Shifting our gaze to the universe of instrumentation, innovations like the Nobel Prize-winning cryo-electron microscopy are also reason to be optimistic about our power to proactively manage disease states. While not oriented toward individual patient diagnosis in the same way genetic-based screening can be, cryo-EM technology (which has found an international centre of excellence in McGill University) literally freezes time (and proteins) so we may observe a new level of detail about the behaviour of biomolecules, generating a new level of understanding about therapies. And akin to the varied riches that now feature in the genetic research space, cryo-EM is just one of many new instruments that are revolutionizing what it means to “see” disease—both at the level of the individual patient and at more abstract levels of analysis. Add to that list: deep light imaging; three-dimensional MRI; and deep-tissue imaging.
And if foundational research and technological progress aren’t enough to convince you that the Time Traveller’s dream has started to come to life, look to select enlightened public policies as a further proof point of our predictive powers. Returning to the cases of lung cancer and breast cancer, we can be encouraged by the U.K.’s roll-out of mobile lung cancer screening, or (closer to home) Nova Scotia’s now longstanding leadership in mobile mammography. In the U.K., the push to scale lung checks through “NHS lung trucks” resulted in more than three-quarters of the cancers caught by the initiative being detected at stage one or two (which is startling, considering that less than a third of lung cancers in the U.K. are normally caught at those earlier stages).
Having said this, it would be a stretch to argue that the quantum and quality of public policies embracing predictive health-care interventions, such as better screening, are in any way equaling the insights and outputs of the medical community’s work in that space. While it seems fair to say that the concept of time in medicine has been bent—in the best possible way—, it’s less clear that providers and patients are being given the resources to act on such a warping of time. Whereas words like “symptom” or “remedy” might be replaced by phrases like “disposition” or “high-risk-population” at medical conferences, the health-care nomenclature of legislative buildings can be staler. As alluded to above, the pandemic might have shaken the confidence of some policymakers in the power of health forecasting.

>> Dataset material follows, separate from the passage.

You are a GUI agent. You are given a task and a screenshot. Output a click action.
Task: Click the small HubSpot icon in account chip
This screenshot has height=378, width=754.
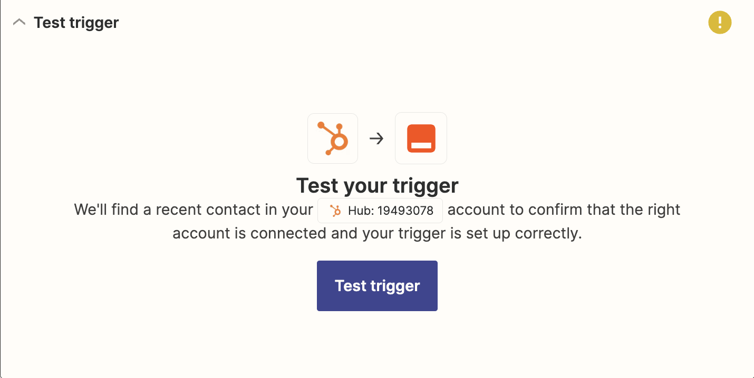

But, as health systems are consistently being reminded, it’s critical to guard against recency bias and thus not forget about the range, depth, and breathtaking acceleration of medical advances that immediately preceded, paralleled, or quickly followed the lowest moments of COVID-19. Policymakers need to lean on the evidence and thus resist the tendency to apply old norms, old frameworks, and old practices (even those that are just a few years old) to new data, new analytics, new instruments, new capacities of providers, and new expectations of patients.
Alas, recency bias can be especially sticky in public policy ecosystems—given the democratically justifiable influence of political cycles. And public policy stickiness can be especially gummy in the health-care sector, given the existential risks involved in health policy decision-making. But it is precisely because of these stakes that policymakers can’t afford to ignore advances in medical science and the relationship between those advances and public policy program parameters. Likewise, as patients, we are compelled to relentlessly question the ability of our policy systems to keep up with the realities of our science.
Breast cancer awareness month has just concluded, and we must be tirelessly praising medical progress. And we must hope that, for those of us long energized by the future-oriented visions of Wells, our time has finally come.